Posted 2 January 2023 at 4:40 pm

Editor:

America is rebuilding after 40 years of crumbling; economic fairness, infrastructure, business regulations, civil rights, basic social safety net, international cooperation are being restored.

Record numbers of women recently elected to office, brings the total number of women to take office in January in Congress to 124, 28.5% of the total. The total of women in the U.S. Senate is 25, or 25% of the total.

Women still make up just over a quarter of representation despite being 50.5% of the US population. Alaska elected the first indigenous person and first woman. The crawl towards proportional representation has always been slow, but progress continues.
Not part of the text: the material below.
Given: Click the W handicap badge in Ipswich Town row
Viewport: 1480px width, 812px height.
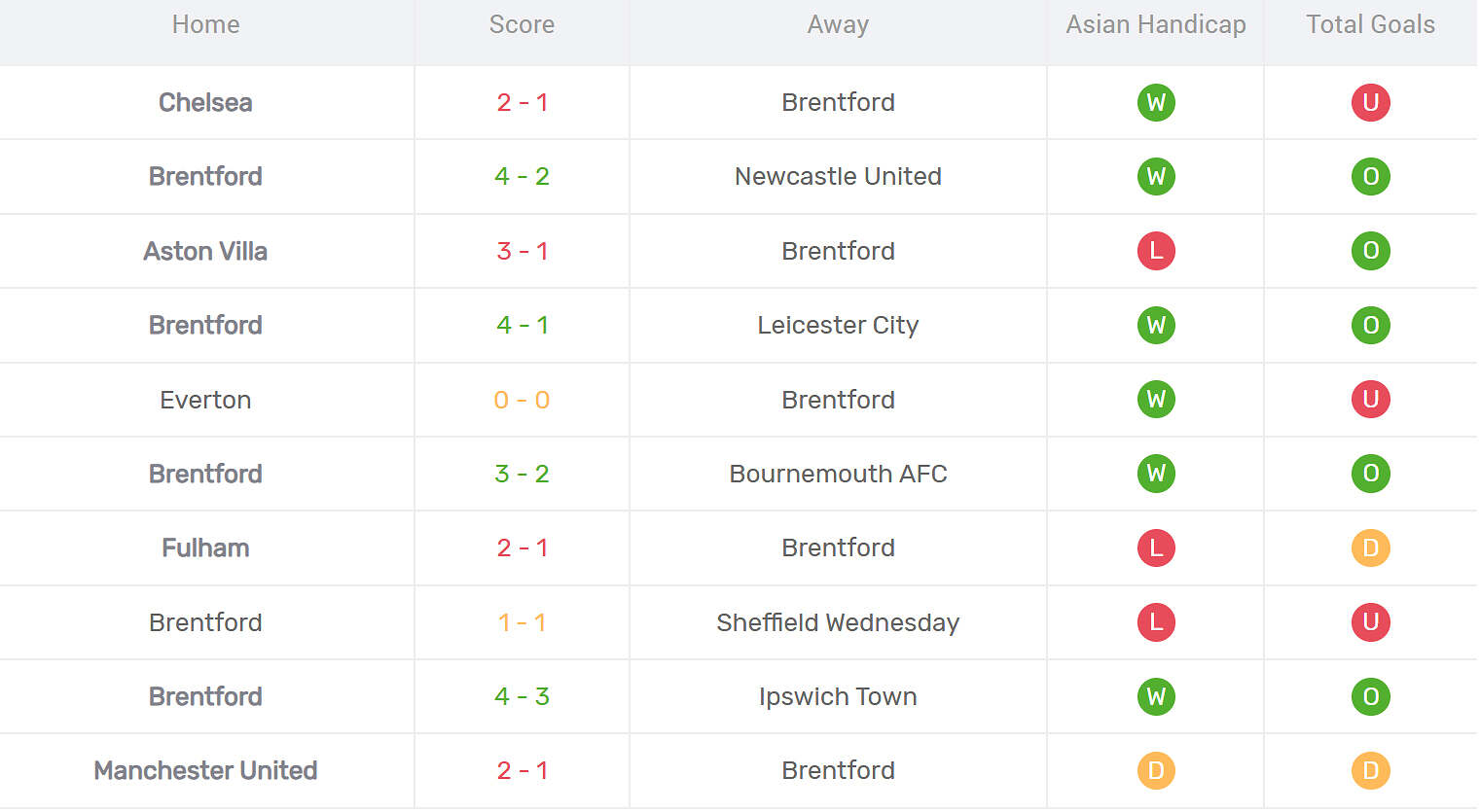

Women turned out to protect their right to healthcare in the election. They turned to women governors who made protecting abortion care central to their re-election campaigns. A record number of twelve women governors were elected for 2023.
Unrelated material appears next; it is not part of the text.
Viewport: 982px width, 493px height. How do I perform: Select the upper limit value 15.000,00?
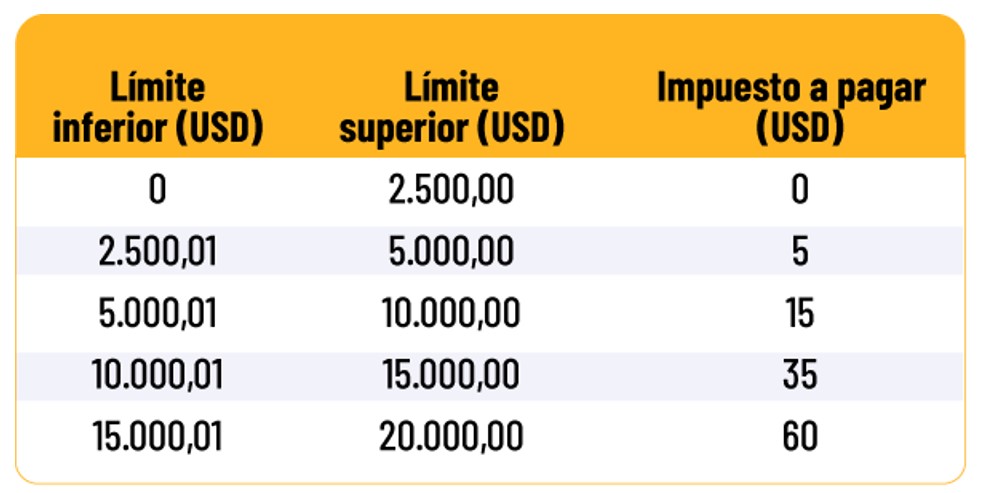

New York elected our first woman governor, Kathy Hochul. Voters in Arizona, Arkansas, Massachusetts, and Oregon also elected new woman governors. Incumbent female governors in Alabama, Iowa, Kansas, Maine, New Mexico, Michigan and South Dakota were re-elected.
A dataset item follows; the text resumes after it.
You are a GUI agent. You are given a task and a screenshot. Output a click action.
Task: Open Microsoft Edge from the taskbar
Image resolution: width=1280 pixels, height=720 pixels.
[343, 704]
Until now there have been only 45 women governors in our history, and only 9 in office at one time. Some stepped into their governor positions after their male predecessors resigned in disgrace. Only New Mexico elected a Latina woman governor; voters have not yet elected a black woman governor.

The new governors in Massachusetts and Oregon are openly lesbian. The number of elected women Democrats has climbed over the past 30 years while the number of elected women Republicans has barely budged. Women have gained a seat at the table, however not all the women elected will be good for the survival of democracy.

Minority representation remains low at the national level, but increased at the municipal level. A record eight black women will serve as mayors of the nation’s 100 largest cities. These include Atlanta, San Francisco, Chicago, Baton Rouge, New Orleans, St. Louis, Washington, DC, and Charlotte. Our four largest cities in America—New York, Los Angeles, Chicago and Houston—will all be led by black mayors.

Gen Z (born since ’97) and Millennials (born between ’81-’97) are waking-up, stepping-up to vote and moving into leadership roles as senior leader’s step down. The new generation of more ethnically diverse Democrats expect government to do more to solve problems and center on issues like climate, racial equality, healthcare and childcare.

The expansion of our political representation, reflecting the many different people in our diverse democracy can only be a good thing unless one is reliant on the good-old-boy culture.  One’s gender, sexual identity, race or ethnicity should be irrelevant, but we’re not there yet.